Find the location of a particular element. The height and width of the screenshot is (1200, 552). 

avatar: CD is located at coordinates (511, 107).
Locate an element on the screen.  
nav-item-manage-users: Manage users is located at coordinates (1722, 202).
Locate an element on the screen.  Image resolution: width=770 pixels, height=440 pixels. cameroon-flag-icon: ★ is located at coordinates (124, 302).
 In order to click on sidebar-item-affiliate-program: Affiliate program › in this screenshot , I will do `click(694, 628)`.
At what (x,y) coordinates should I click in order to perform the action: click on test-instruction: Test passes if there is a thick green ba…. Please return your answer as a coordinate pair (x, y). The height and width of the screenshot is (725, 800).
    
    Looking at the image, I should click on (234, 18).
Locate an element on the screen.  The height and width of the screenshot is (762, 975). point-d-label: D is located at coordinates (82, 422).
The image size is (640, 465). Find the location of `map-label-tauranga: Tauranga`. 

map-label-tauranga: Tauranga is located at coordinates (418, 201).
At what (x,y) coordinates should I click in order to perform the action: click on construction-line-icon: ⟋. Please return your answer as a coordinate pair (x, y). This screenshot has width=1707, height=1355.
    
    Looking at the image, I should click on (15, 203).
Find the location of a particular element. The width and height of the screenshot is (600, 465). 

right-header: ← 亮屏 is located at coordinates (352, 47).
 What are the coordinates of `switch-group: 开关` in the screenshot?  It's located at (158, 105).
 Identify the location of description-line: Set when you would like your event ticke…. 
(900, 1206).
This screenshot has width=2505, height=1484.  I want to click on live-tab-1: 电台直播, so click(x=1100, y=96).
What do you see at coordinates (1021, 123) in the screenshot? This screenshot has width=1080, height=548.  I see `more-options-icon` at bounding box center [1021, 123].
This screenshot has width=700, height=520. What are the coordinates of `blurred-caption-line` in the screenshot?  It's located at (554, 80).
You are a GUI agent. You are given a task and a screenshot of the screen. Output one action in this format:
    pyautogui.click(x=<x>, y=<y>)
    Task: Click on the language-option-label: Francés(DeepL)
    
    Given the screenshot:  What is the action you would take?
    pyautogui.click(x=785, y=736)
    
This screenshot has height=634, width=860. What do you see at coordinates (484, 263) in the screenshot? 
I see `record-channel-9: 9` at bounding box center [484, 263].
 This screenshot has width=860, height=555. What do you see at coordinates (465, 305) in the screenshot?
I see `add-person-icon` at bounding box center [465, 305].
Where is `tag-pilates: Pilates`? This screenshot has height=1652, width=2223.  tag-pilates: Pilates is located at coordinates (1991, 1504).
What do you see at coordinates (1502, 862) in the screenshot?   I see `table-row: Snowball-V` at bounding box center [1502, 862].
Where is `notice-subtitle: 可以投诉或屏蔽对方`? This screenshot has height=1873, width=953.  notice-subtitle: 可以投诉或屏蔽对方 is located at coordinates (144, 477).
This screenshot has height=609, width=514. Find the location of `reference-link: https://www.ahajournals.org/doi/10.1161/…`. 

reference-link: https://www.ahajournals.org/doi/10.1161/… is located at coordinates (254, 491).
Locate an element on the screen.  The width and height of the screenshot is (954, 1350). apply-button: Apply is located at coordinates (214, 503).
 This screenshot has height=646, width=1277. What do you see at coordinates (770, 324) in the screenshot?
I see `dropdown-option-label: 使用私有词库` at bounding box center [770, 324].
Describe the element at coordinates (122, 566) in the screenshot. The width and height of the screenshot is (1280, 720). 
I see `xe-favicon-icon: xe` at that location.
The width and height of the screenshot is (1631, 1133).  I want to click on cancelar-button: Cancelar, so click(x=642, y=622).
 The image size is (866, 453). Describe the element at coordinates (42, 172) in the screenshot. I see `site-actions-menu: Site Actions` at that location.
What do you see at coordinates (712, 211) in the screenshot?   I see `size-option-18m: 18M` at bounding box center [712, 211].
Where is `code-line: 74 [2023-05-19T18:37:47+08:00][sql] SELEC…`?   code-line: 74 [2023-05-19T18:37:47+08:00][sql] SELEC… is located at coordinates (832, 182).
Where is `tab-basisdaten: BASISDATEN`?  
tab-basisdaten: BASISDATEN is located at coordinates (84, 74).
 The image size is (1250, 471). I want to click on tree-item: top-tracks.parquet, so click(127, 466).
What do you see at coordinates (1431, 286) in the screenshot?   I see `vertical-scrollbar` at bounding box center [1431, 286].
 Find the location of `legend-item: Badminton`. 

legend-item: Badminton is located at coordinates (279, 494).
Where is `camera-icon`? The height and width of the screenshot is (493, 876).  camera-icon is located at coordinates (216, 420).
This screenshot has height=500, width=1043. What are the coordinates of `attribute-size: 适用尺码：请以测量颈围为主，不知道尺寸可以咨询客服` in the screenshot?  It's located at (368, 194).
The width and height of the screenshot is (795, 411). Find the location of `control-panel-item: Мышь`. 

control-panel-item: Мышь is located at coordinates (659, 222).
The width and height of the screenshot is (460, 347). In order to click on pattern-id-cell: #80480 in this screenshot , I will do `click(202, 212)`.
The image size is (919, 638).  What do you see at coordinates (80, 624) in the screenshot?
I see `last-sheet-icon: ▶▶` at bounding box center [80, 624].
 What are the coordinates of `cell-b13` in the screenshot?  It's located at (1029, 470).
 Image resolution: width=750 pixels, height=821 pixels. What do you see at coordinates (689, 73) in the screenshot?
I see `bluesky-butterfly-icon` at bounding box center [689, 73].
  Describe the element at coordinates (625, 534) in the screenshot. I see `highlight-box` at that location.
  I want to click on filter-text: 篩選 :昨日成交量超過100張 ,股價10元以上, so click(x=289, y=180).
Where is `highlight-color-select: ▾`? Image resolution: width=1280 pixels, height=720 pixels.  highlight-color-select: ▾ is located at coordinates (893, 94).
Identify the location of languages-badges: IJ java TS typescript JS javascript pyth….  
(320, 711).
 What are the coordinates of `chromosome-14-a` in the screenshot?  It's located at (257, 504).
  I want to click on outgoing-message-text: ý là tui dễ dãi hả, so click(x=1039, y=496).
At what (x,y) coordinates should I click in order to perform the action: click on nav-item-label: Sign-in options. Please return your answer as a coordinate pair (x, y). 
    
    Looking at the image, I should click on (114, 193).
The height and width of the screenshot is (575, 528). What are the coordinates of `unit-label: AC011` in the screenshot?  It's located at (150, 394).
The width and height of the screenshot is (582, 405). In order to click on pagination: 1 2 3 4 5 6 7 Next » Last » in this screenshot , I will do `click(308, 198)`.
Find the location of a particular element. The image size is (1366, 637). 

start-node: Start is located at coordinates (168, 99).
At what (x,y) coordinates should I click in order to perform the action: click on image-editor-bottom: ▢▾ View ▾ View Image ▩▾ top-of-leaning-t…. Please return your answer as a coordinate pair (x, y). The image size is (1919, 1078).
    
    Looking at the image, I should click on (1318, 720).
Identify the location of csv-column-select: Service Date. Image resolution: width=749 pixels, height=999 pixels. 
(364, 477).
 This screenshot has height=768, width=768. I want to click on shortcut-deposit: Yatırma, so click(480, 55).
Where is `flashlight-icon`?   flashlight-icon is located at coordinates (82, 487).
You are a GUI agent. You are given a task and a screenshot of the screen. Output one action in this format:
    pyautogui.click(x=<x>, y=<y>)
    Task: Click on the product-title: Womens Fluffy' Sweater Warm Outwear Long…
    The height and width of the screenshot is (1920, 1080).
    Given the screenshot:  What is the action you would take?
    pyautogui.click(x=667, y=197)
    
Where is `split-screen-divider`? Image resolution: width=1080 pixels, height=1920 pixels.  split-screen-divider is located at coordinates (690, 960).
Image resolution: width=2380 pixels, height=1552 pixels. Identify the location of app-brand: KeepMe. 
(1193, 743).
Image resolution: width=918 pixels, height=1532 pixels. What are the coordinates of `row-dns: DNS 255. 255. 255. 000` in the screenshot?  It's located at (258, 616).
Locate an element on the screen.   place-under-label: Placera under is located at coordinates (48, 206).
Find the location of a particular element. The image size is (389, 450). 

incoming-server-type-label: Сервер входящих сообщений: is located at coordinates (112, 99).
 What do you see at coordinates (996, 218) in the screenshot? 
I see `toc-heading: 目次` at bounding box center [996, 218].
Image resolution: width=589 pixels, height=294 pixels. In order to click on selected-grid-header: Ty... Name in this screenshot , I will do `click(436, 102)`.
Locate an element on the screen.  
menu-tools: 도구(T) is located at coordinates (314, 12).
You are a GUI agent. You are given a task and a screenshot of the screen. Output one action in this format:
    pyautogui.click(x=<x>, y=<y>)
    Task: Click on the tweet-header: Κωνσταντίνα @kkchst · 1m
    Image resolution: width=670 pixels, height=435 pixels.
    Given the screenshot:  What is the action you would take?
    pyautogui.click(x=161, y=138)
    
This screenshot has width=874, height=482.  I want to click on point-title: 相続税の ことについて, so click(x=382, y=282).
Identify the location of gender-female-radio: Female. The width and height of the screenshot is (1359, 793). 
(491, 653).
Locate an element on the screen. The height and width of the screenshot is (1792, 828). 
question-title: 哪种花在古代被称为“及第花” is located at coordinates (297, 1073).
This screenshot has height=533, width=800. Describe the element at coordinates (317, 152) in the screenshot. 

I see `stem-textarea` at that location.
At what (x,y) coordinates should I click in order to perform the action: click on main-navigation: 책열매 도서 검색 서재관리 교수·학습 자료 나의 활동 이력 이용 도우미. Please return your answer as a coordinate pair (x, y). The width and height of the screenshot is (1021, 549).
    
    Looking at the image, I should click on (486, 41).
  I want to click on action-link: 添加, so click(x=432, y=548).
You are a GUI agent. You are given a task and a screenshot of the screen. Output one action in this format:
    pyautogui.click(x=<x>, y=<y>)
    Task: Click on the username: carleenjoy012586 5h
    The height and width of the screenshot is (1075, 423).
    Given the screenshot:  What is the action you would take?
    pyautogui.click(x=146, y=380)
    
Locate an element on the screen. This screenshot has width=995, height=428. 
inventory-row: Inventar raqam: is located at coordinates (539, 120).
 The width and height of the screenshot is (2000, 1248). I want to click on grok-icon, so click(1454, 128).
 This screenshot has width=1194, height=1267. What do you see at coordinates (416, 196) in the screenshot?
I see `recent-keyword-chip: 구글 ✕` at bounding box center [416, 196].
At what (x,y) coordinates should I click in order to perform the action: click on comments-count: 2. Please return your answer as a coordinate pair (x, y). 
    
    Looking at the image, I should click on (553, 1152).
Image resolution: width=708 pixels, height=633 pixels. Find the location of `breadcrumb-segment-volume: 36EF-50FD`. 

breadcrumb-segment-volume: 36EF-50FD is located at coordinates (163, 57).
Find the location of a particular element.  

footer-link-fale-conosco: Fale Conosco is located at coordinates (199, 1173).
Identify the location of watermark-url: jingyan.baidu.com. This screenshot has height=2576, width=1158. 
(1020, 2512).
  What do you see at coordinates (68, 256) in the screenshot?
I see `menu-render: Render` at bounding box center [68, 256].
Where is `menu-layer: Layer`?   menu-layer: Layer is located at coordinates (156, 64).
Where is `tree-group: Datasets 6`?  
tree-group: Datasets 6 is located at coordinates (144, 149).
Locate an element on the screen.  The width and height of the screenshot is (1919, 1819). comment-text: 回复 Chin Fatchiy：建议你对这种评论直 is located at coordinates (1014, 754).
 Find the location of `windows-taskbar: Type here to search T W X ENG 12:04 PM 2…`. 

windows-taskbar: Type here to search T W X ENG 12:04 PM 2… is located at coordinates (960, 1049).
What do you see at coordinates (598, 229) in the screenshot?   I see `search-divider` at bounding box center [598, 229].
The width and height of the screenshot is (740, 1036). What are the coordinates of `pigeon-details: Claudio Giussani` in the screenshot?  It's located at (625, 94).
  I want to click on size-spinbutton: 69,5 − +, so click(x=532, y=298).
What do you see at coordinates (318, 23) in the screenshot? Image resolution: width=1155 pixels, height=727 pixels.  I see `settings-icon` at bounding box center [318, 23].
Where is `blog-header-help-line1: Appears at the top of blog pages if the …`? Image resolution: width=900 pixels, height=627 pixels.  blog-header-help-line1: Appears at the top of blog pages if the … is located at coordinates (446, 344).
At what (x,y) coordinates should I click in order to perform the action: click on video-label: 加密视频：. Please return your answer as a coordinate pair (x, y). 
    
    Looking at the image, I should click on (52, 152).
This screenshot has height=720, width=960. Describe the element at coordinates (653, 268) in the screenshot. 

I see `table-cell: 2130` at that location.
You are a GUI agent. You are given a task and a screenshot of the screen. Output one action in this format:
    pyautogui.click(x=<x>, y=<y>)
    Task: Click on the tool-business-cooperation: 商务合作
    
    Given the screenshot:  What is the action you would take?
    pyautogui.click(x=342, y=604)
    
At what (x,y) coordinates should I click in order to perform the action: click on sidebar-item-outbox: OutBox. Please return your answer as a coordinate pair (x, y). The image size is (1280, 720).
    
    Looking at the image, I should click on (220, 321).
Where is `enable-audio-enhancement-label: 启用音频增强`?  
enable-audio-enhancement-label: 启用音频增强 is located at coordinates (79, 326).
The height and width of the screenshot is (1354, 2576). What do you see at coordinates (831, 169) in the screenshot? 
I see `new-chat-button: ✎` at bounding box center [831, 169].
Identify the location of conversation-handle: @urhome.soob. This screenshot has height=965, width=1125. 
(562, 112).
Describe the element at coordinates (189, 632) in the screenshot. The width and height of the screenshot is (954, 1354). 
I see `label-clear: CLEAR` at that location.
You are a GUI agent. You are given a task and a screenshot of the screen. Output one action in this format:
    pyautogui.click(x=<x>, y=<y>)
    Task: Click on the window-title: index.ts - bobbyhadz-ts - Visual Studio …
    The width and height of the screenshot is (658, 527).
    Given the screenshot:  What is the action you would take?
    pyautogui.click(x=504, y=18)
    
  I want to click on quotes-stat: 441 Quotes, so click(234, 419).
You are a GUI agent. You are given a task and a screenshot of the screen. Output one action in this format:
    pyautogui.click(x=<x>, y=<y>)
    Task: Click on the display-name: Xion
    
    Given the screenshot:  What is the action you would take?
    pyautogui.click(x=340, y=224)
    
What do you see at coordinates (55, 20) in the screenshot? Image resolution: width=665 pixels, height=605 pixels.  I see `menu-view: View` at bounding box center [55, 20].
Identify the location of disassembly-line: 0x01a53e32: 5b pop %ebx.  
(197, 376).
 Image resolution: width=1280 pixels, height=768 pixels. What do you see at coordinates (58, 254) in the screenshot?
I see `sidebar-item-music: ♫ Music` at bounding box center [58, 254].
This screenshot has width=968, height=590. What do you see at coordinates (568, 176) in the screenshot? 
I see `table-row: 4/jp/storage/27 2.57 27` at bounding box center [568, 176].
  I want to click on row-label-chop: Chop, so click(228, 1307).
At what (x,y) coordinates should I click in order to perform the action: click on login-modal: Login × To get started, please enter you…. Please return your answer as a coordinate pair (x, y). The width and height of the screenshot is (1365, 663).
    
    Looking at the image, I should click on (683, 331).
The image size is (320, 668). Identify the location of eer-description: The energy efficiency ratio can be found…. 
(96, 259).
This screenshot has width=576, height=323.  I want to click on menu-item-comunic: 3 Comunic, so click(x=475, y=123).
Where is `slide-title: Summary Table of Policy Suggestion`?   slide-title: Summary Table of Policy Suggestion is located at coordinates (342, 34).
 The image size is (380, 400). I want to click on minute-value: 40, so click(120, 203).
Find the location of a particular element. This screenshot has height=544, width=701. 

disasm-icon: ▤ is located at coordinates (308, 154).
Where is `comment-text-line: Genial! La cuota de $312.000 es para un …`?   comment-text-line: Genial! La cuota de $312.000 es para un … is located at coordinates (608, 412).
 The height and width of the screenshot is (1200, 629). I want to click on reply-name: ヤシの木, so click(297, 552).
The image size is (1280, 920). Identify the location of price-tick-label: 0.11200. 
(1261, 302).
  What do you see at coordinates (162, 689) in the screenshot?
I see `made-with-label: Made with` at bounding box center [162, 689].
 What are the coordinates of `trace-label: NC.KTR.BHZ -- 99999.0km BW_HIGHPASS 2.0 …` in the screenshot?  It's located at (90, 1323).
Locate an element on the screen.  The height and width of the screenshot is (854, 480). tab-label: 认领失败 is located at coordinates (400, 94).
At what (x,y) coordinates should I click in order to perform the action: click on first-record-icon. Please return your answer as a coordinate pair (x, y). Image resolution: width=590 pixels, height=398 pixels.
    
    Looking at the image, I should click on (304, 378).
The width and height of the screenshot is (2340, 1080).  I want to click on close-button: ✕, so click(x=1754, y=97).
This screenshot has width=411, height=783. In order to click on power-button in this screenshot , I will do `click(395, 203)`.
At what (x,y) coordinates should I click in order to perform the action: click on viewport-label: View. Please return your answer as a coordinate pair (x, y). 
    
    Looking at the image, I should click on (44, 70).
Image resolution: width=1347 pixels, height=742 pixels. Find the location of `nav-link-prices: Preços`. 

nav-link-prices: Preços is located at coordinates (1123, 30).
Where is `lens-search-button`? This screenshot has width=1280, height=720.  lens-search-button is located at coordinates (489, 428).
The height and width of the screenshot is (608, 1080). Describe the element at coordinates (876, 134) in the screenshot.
**********
:: WHAT YOU HAVE TO DO ::
Rewrite the items from the line with "What do you see at coordinates (1431, 286)" up to and including the line with "control-panel-item: Мышь is", replacing "screenshot" with "image" and keeping all else unchanged.

:: RESULT OF THIS TASK ::
What do you see at coordinates (1431, 286) in the image?   I see `vertical-scrollbar` at bounding box center [1431, 286].
 Find the location of `legend-item: Badminton`. 

legend-item: Badminton is located at coordinates (279, 494).
Where is `camera-icon`? The height and width of the image is (493, 876).  camera-icon is located at coordinates (216, 420).
This image has height=500, width=1043. What are the coordinates of `attribute-size: 适用尺码：请以测量颈围为主，不知道尺寸可以咨询客服` in the image?  It's located at (368, 194).
The width and height of the image is (795, 411). Find the location of `control-panel-item: Мышь`. 

control-panel-item: Мышь is located at coordinates (659, 222).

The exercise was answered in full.